INSTRUCTIONS TO FOLLOW
Repeat every record below exactly as written.

[Extracted records]
##############################
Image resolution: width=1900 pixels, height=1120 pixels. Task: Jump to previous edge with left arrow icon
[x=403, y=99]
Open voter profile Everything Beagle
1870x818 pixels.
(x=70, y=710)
##############################
ANSWER TO THIS EXERCISE
Image resolution: width=1900 pixels, height=1120 pixels. Task: Jump to previous edge with left arrow icon
[x=403, y=99]
Open voter profile Everything Beagle
1870x818 pixels.
(x=70, y=710)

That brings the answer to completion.